Unfortunately for Romanians, the revolution was suppressed. The united Wallachian-Moldavian state appeared only in 1859-1860, and its symbol was a horizontal tricolor with yellow in the middle and blue in the lower part.

In 1866, the Prussian prince Karl Hohenzollern was elected monarch of the state, he turned the colors vertically and added the coat of arms of the ruling house to the yellow middle part. This option became official for a very long time and was used in various versions until the abolition of the monarchy in 1947.

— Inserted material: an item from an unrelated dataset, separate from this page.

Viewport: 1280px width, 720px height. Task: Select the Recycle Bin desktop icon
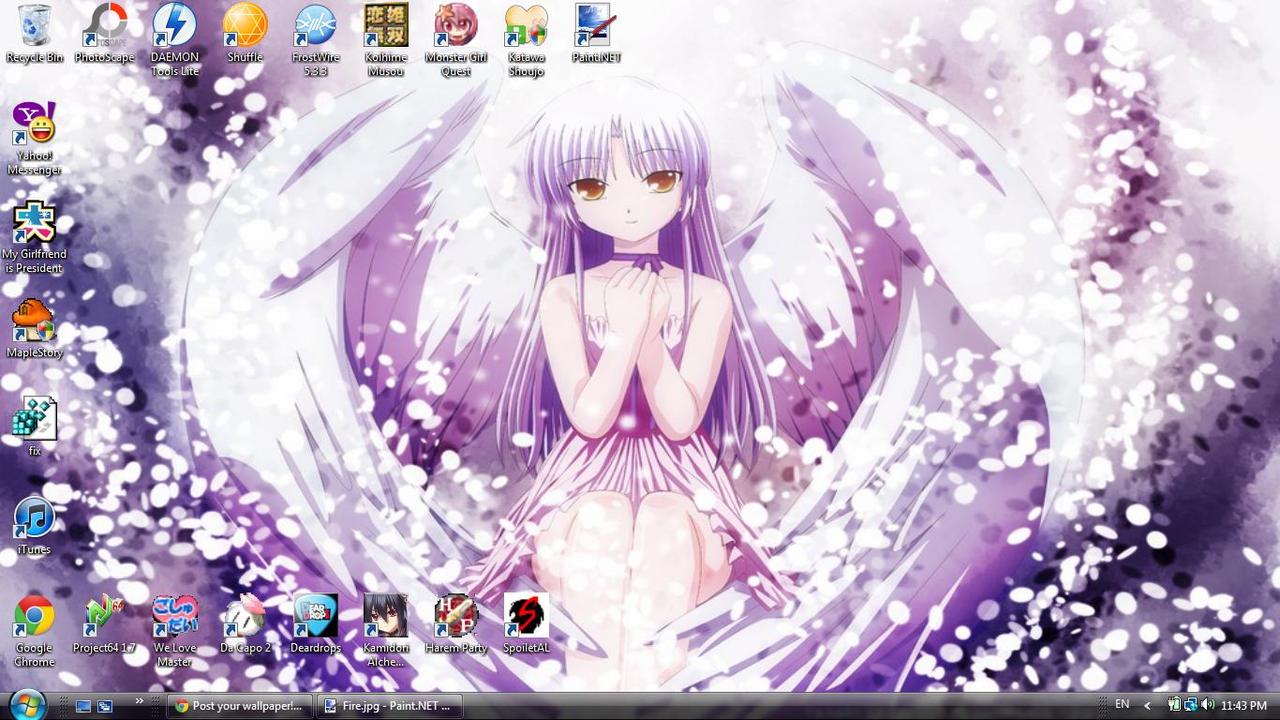pyautogui.click(x=34, y=28)
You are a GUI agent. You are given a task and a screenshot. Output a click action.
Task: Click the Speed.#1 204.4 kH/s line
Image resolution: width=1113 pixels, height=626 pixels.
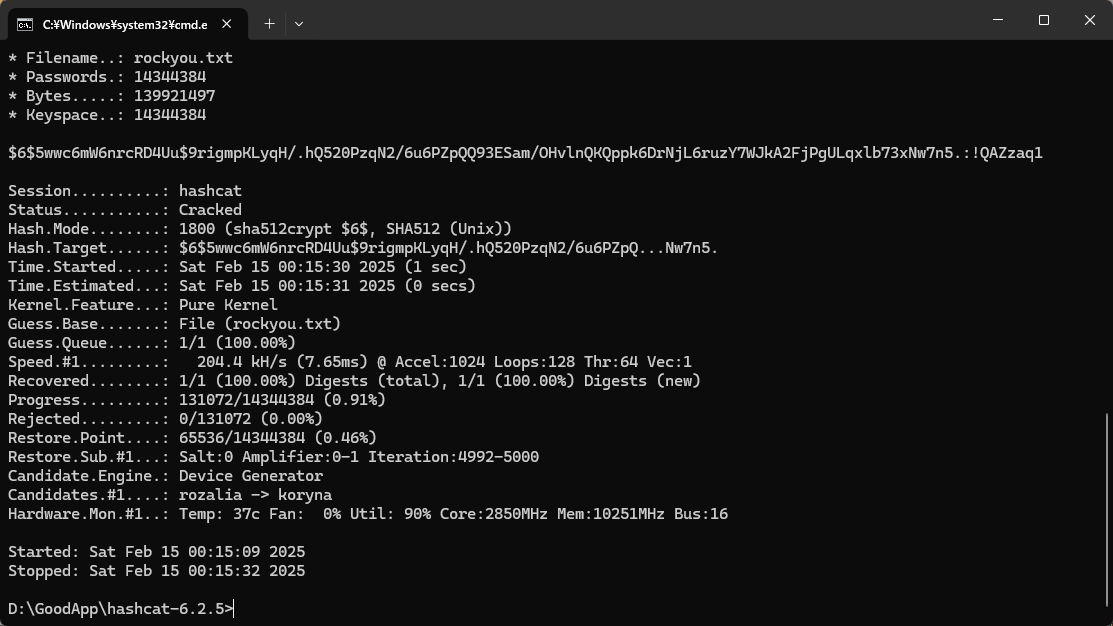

On December 30, 1947, after the abdication of the last king, the monarchy in Romania ceased to exist, the people were proclaimed the source of power, and the socialist republic of the working people was proclaimed the form of government. In 1948, from January to mid-April, there was a coat of arms depicting a tractor leaving the solar disk in a wreath of ears of wheat and corn, crowned with the abbreviation RPR - Romanian Socialist Republic.

However, very soon the coat of arms underwent changes: forests and mountains settled on it, the sun remained, and an oil pump was added on the left side. Instead of holders of the coat of arms, sheaves of wheat were used, twisted with ribbons of national colors. In this form, all this existed until 1952, when a five-pointed scarlet star appeared on the coat of arms in the upper part.

With cosmetic changes, everything remained so until 1989, when the rebellious people overthrew the dictator Ceausescu. The symbol of the rebels was the flag with the carved coat of arms - it (without a hole) in December 1989 became the official state symbol of democratic Romania and is still preserved.

Symbols and signs

Of course, throughout history, state flowers had special symbols. Under kings and princes, colors were deciphered as follows:

  • blue signified the happiness and protection of heaven
  • yellow – wealth
  • red – the dedication of the masses in the struggle for freedom.

Communists, or rather socialists, made adjustments

  • blue still represented the sky, but without clerical overtones
  • yellow – wheat and corn fields
  • red is a brotherhood on blood.

During the reign of the royal board were interpreted as follows:

  • blue meant happy, blessed heaven
  • yellow – wealth
  • red – the bravery and dedication of the people.

In Europe, the Romanian flag can be confused with the colors of Andorra, and outside the continent - also with Chad (a former French colony in West Africa). Moldova stands out, where there is a nationalist pro-Russian movement that has the support of the intelligentsia and aims at the reunification of states. This, however, is resisted by Russian-speaking and Ukrainian-speaking Moldovans, as well as Moldovan communists and socialists, who do not agree with the statement that they represent the same people with the Romanians.